Austausch auf vielen Wegen
Neben regelmäßigen Sicherheitskurzgesprächen sowie zwölf Sicherheitsrundgängen jährlich, die von den Sicherheitsverantwortlichen in diesem Betriebsbereich durchgeführt werden, arbeitet der Betrieb außerdem mit der selbst entwickelten App „FST Care App“. Dafür liegen in der Produktionshalle diverse Tablets aus, über die Mitarbeitende jederzeit und ganz akut Belange einreichen können. „Tatsächlich wenden sie sich aber lieber persönlich an uns“, sagt HSE-Manager Halter. „Deshalb sind Sicherheitsbeauftragte wie Herr Vonderheid eine wichtige Schnittstelle, um uns Verantwortlichen die Anliegen und Erfahrungen aus dem Team zu vermitteln – aber auch, um etwa neue Sicherheitsregelungen besser im Team zu integrieren. Nur so lässt sich Arbeitsschutz optimieren.“
Anpassen, prüfen, unterweisen
Auch die Abdeckungen konnten nur durch Feedback und kontinuierliche Anpassungen fertiggestellt werden. Anschließend fanden sie Aufnahme in der Betriebsanweisung der Maschine und alle Mitarbeitenden wurden in der Handhabung und im Nutzen unterwiesen, erklärt Odobasic. Experte Sticher bestätigt: „Bei solch kleineren Anwendungsänderungen an Maschinen, die lediglich der Erhöhung des Sicherheitsniveaus dienen, liegt keine sogenannte wesentliche Veränderung der Maschine vor. Dennoch muss danach anhand der Gefährdungsbeurteilung geprüft werden, dass die neue Schutzeinrichtung keine neuen Risiken birgt.“ Auch die Betriebsanweisung muss erneuert werden. Bei Freudenberg wissen dadurch alle, die an den Drehmaschinen arbeiten, wie sie die Kappen sicher, schnell und unkompliziert anwenden. Schnell und unkompliziert – das sind wichtige Anforderungen für die Praktikabilität bei den täglichen Reinigungsarbeiten. Die Kappen erfüllen diese Anforderungen: Keine 30 Sekunden dauert es, sie von ihrem Haken an der Außenwand der Maschinen zu nehmen und sicher auf den Klingen anzubringen.

Sicherheit im Team
Divisionsleiter Ralf Schmid, der allein in Reichelsheim für 600 Mitarbeitende an mehr als 400 Maschinen verantwortlich ist, betrachtet die Handgriffe zufrieden. „Die Sicherheit der Beschäftigten ist das Allerwichtigste. Wir setzen alles daran, das Unfallgeschehen auf null zu senken.“ Für größere Instandhaltungsmaßnahmen ist bei Freudenberg deshalb ein geschultes und extra ausgebildetes Team verantwortlich – etwa für umfassende Maschinenwartungen, Öl- oder Filterwechsel. Für Instandhaltungsarbeiten braucht es gesonderte Gefährdungsbeurteilungen und Betriebsanweisungen, erklärt DGUV-Experte Sticher. Denn abseits vom Regelbetrieb können Gefahren auch explizit durch diese Maßnahmen an der Arbeitsstelle ausgehen, etwa wegen eingeschränkter Bewegungsfreiheit oder durch eingesetzte Hilfs- und Arbeitsmittel.

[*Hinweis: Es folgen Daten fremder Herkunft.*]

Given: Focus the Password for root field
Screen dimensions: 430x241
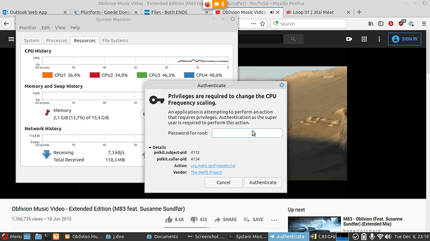Looking at the screenshot, I should coord(247,133).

Klicktipp: Störungen auf der Spur
Instandhaltung und regelmäßige Wartung von Produktionsanlagen ist wichtig. Der Betrieb Multivac zeigt, wie die Aufgaben rund um die Instandhaltung optimiert werden können.
Für die Mitarbeiterinnen und Mitarbeiter in der Produktionshalle aber sind die roten Kunststoffkappen inzwischen nicht mehr wegzudenken. „Sie funktionieren deshalb so gut, weil wir bei der Konzeption an der Quelle des Problems angesetzt haben – und durch den Input von Beteiligten eine Lösung entwickeln konnten, die für alle leicht anwendbar ist“, so Odobasic. Und weil der Effekt so groß ist, wurden ähnliche Schutzkappen inzwischen auch für andere Maschinen mit potenziellem Verletzungsrisiko hergestellt, erzählt die Projektgruppe. So sorgt eine gute Idee vielfältig für mehr Sicherheit.